When comparing these formats it's a little bit obvious that there were specific needs in mind. Collection+JSON was obviously targeted more toward NoSQL/schemaless data sources and had a more heavy emphasis on visual representation within the client application than the other formats. Many formats (and there's a few I didn't cover) have a strong emphasis on e-commerce. Obviously e-commerce applications are different than most other systems.
However, what's really important to take away from this is that I think a consolidated format could serve all of these needs and intended use cases. I think each time a new format was created it solved a different problem, but didn't think much about the previous problem being solved. I guarantee a few hours of putting some people's heads together is all we'd need to have a unified format.

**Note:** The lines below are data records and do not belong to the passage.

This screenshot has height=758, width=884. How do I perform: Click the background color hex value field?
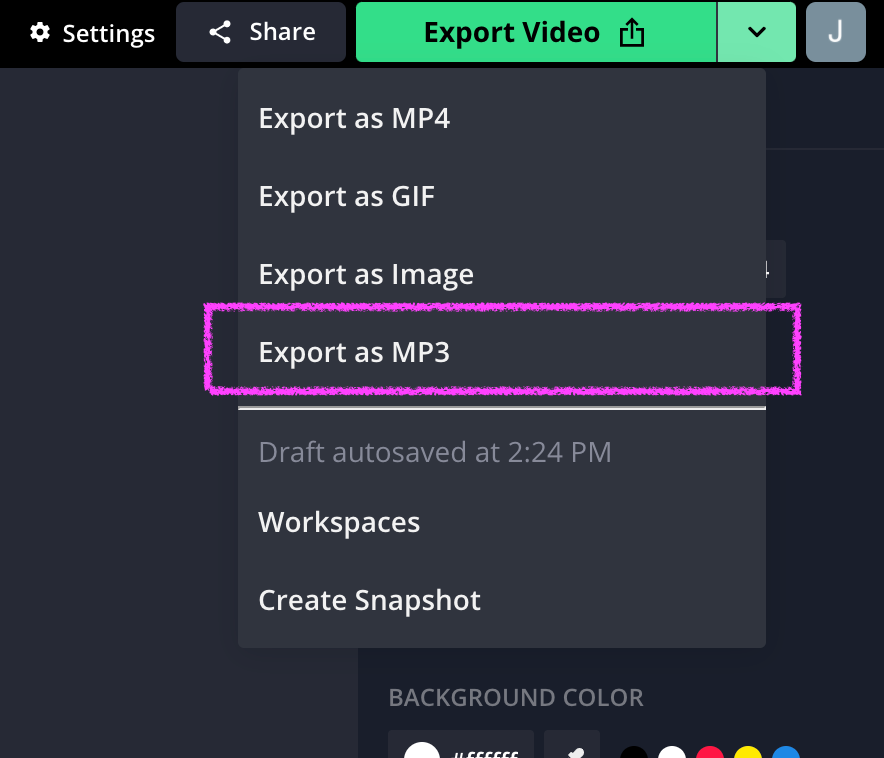(x=484, y=752)
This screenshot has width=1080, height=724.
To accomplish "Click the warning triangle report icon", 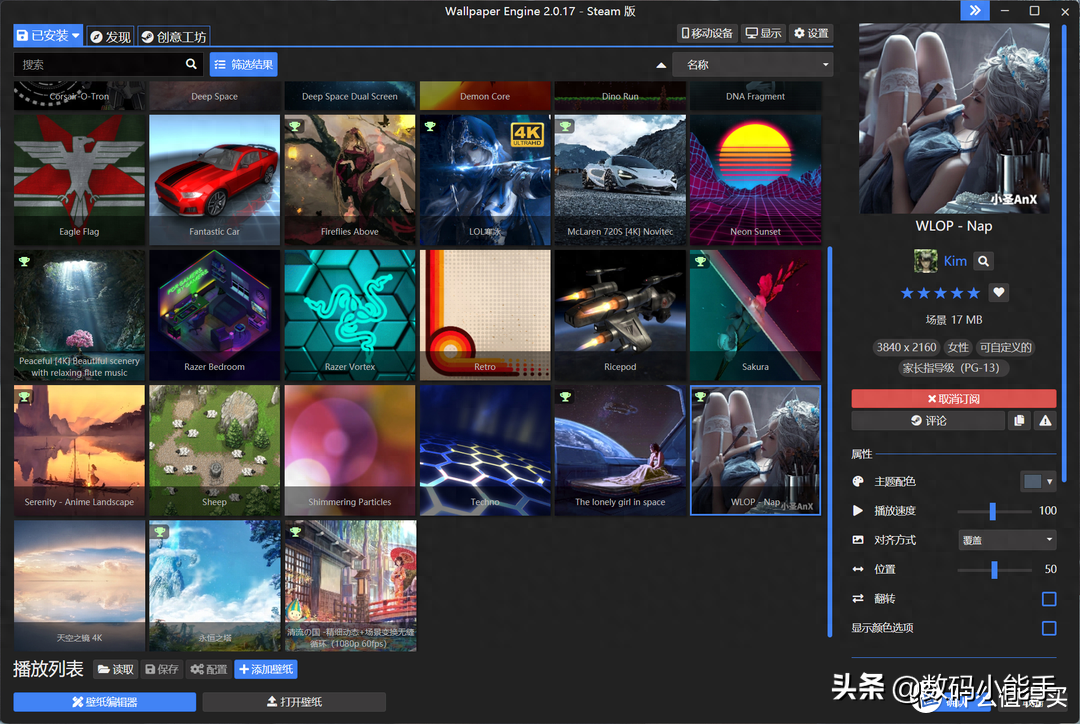I will [1045, 421].
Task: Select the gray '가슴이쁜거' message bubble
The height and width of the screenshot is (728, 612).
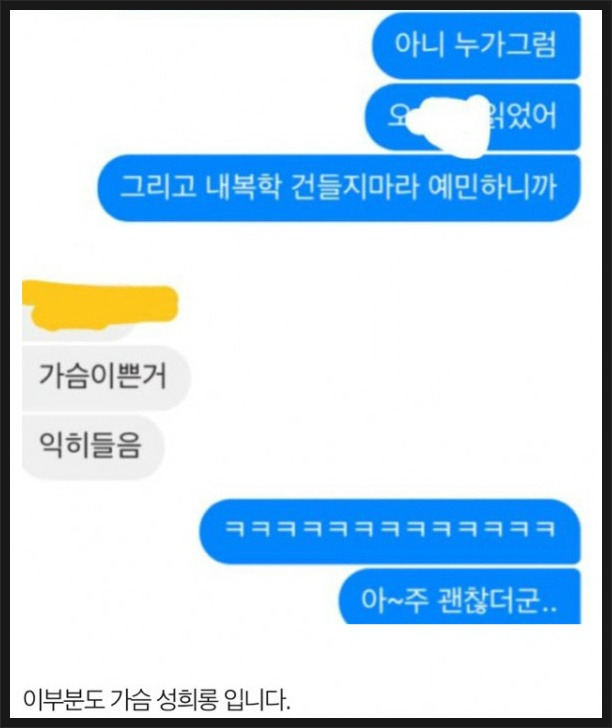Action: click(106, 377)
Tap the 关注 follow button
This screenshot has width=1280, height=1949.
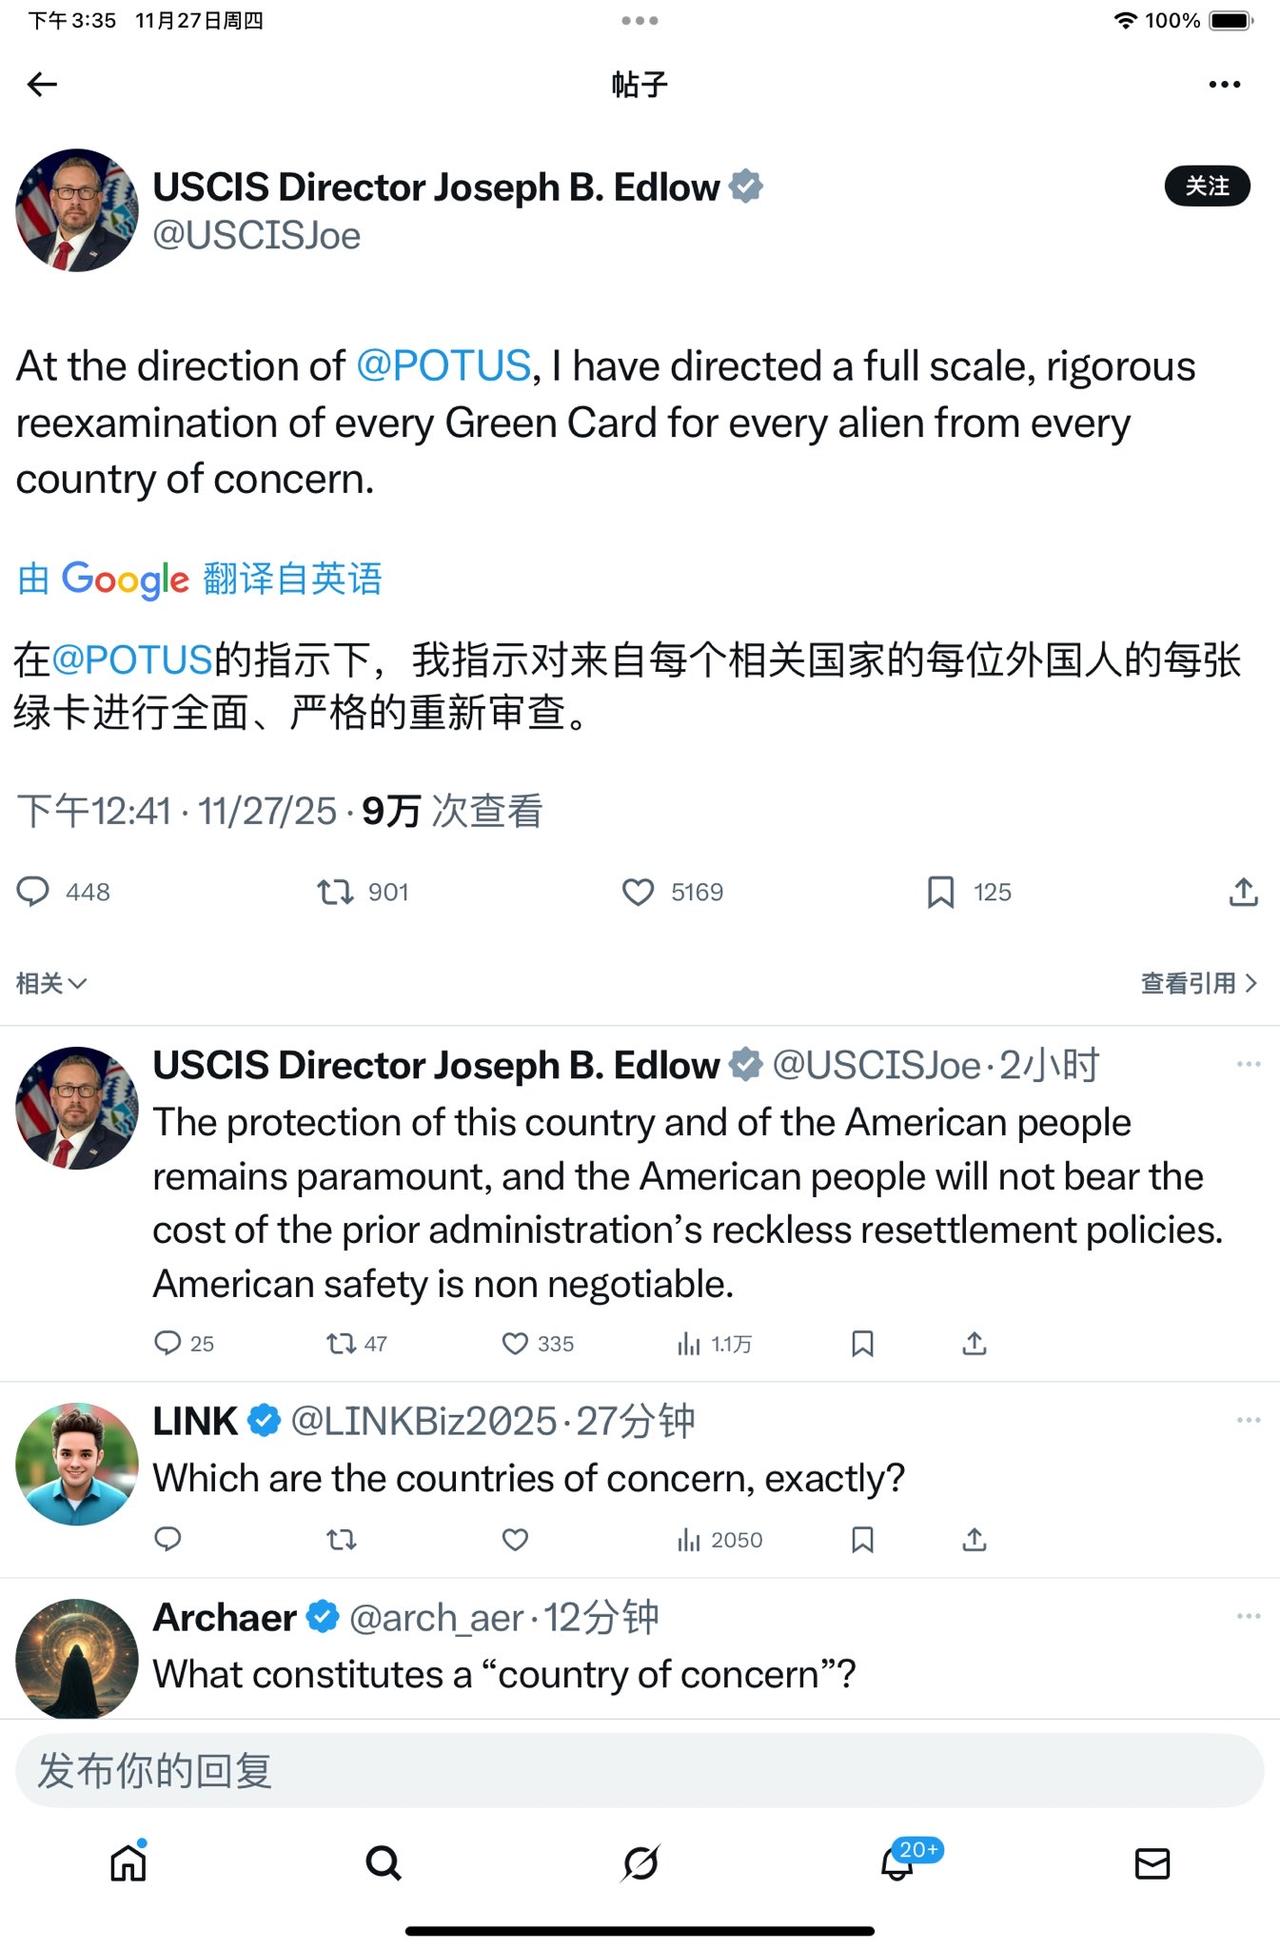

Last, I don't think there's enough definition around the "actions" or forms in any of these formats. They all seem to focus on API orientation and navigation more than data managment. This is ok since we have API docs of course (and this format is by no means a replacment for documentation), but I think we can do better.
They all seem to have opened the door or perhaps have their hand on the knob...But they aren't walking through. They should. If you're providing insight on "what" to send back to the API (and under which method), then there should be some context around "how" it needs to look when it gets there. Especially if you want to dictate validation from a single point that can be easily updated without the need for client application updates. My reasoning here is because doing so is a win win win scenario:
Win #1: The API is hit less frequently which allows it to serve more clients without the need to scale so you're winning on costs too in the long run (win 1.5), but this means more stability for your API.
Win #2: Again, less maintenance. Faster development cycles. You do not need to update the client applications if they obey the rules coming from the JSON response. How many client applications might you have? This could be a major improvement on the maintenence considerations of your application and API.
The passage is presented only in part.